Directions
All of the data should be restated word for word, with the pictures omitted.

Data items
════════
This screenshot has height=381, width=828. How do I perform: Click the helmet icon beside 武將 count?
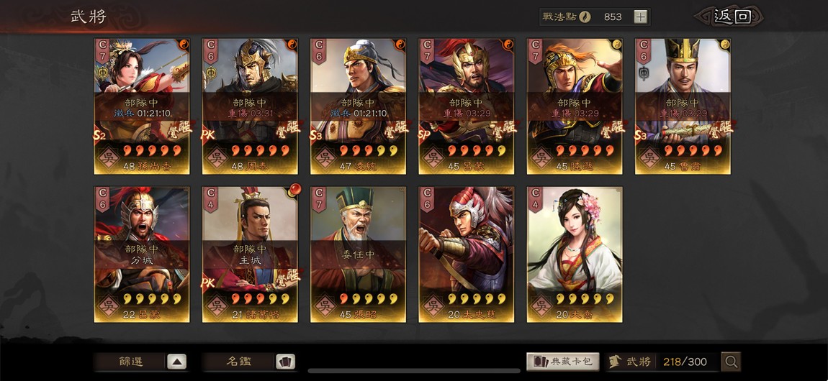[615, 362]
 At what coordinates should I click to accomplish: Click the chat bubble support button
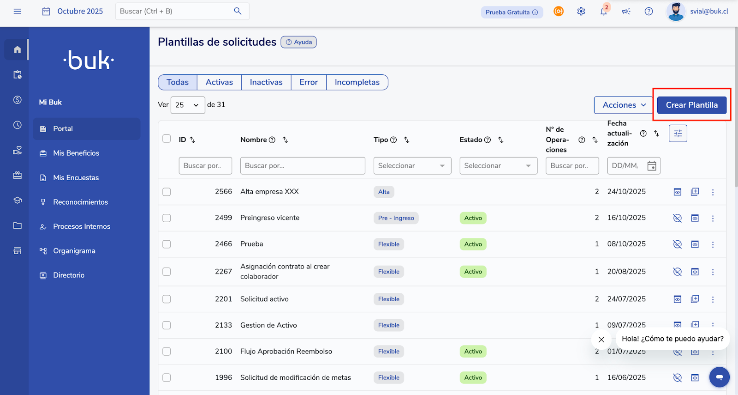pyautogui.click(x=719, y=377)
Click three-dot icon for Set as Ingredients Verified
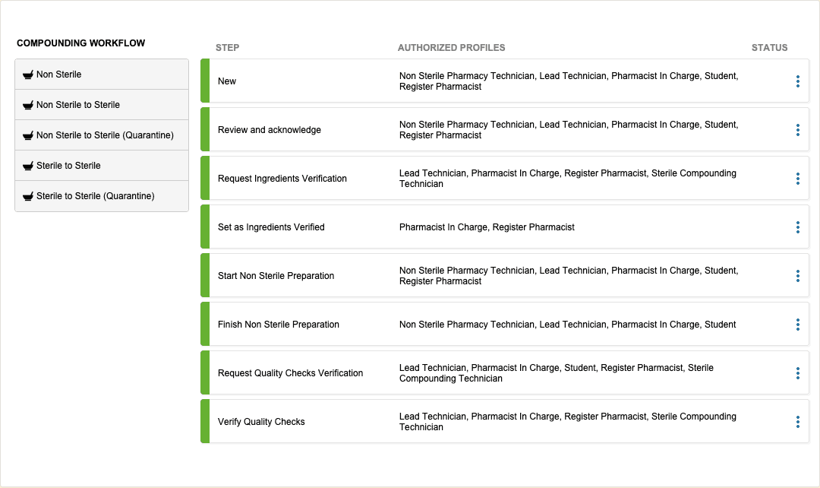The image size is (820, 488). [x=797, y=227]
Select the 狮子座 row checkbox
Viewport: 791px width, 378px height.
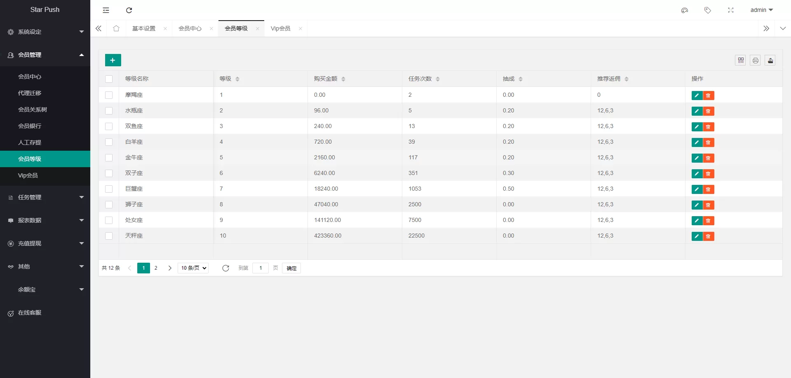coord(109,205)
════════
Response area
This screenshot has height=381, width=828. How do I perform: Click the helmet icon beside 武將 count?
[615, 362]
 At what coordinates should I click to accomplish: Click the chat bubble support button
pyautogui.click(x=719, y=377)
Click three-dot icon for Set as Ingredients Verified
The image size is (820, 488). [x=797, y=227]
Select the 狮子座 row checkbox
Viewport: 791px width, 378px height.
coord(109,205)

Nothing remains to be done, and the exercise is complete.